Judith Lewis Herman of Harvard University was the first psychiatrist and scholar to conceptualise complex post-traumatic stress disorder (C-PTSD) as a (new) mental health condition in 1992, within her book Trauma & Recovery and an accompanying article. In 1988, Herman suggested that a new diagnosis of complex post-traumatic stress disorder (C-PTSD) was needed to describe the symptoms and psychological and emotional effects of long-term trauma. Over the years, the definition of C-PTSD has shifted (including a proposal for DESNOS in DSM-IV and a diagnosis of EPCACE in ICD-10), with a different definition in the ICD-11 than per Dr. Herman's initial conceptualization. The ICD-11 definition of C-PTSD overlaps more with DSM-5 PTSD than earlier definitions of PTSD.

Bessel van der Kolk proposed Developmental Trauma Disorder (DTD) in 2005 as having a pervasive impact on childhood development.

== Criticism ==
Though acceptance of the idea of complex PTSD has increased with mental health professionals, the research required for the proper validation of a new disorder was considered insufficient to include C-PTSD as a separate disorder in the DSM-IV and DSM-5. The disorder was proposed under the name DES-NOS (Disorder of Extreme Stress Not Otherwise Specified) for inclusion in the DSM-IV but was rejected by members of the Diagnostic and Statistical Manual of Mental Disorders (DSM) committee of the American Psychiatric Association for lack of sufficient diagnostic validity research. Chief among the stated limitations was a study which showed that 95% of individuals who could be diagnosed with the proposed DES-NOS were also diagnosable with PTSD, raising questions about the added usefulness of an additional disorder.

Following the failure of DES-NOS to gain formal recognition in the DSM-IV, the concept was re-packaged for children and adolescents and given a new name, developmental trauma disorder. Supporters of DTD appealed to the developers of the DSM-5 to recognize DTD as a new disorder. Just as the developers of DSM-IV refused to include DES-NOS, the developers of DSM-5 refused to include DTD due to a perceived lack of sufficient research.

One of the main justifications offered for this proposed disorder has been that the current system of diagnosing PTSD plus comorbid disorders does not capture the wide array of symptoms in one diagnosis. Because individuals who suffered repeated and prolonged traumas often show PTSD plus other concurrent psychiatric disorders, some researchers have argued that a single broad disorder such as C-PTSD provides a better and more parsimonious diagnosis than the current system of PTSD plus concurrent disorders. Conversely, an article published in BioMed Central has posited there is no evidence that being labeled with a single disorder leads to better treatment than being labeled with PTSD plus concurrent disorders.

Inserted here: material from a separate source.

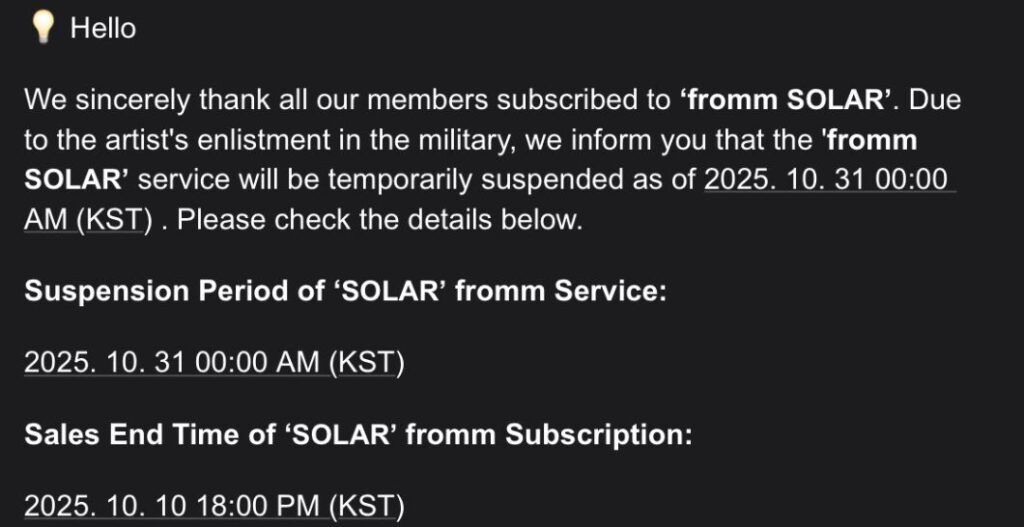Image resolution: width=1024 pixels, height=527 pixels.
Task: Select the "Suspension Period of 'SOLAR' fromm Service:" heading
Action: pyautogui.click(x=345, y=291)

Complex PTSD embraces a wider range of symptoms relative to PTSD, specifically emphasizing problems of emotional regulation, negative self-concept, and interpersonal problems. Diagnosing complex PTSD can imply that this wider range of symptoms is caused by traumatic experiences, rather than acknowledging any pre-existing experiences of trauma, which could lead to a higher risk of experiencing future traumas. It also asserts that this wider range of symptoms and higher risk of traumatization are related to hidden confounder variables, and there is no causal relationship between symptoms and trauma experiences. In the diagnosis of PTSD, the definition of the stressor event is limited to life-threatening or sexually violent events, with the implication that these are typically sudden and unexpected events. Complex PTSD vastly widened the definition of potential stressor events by calling them adverse events, and deliberately dropping reference to life-threatening, so that experiences can be included, such as neglect, emotional abuse, or living in a war zone, without having specifically experienced life-threatening events. By broadening the stressor criterion, an article published by the Child and Youth Care Forum claims this has led to confusing differences between competing definitions of complex PTSD, undercutting the clear operationalization of symptoms seen as one of the successes of the DSM.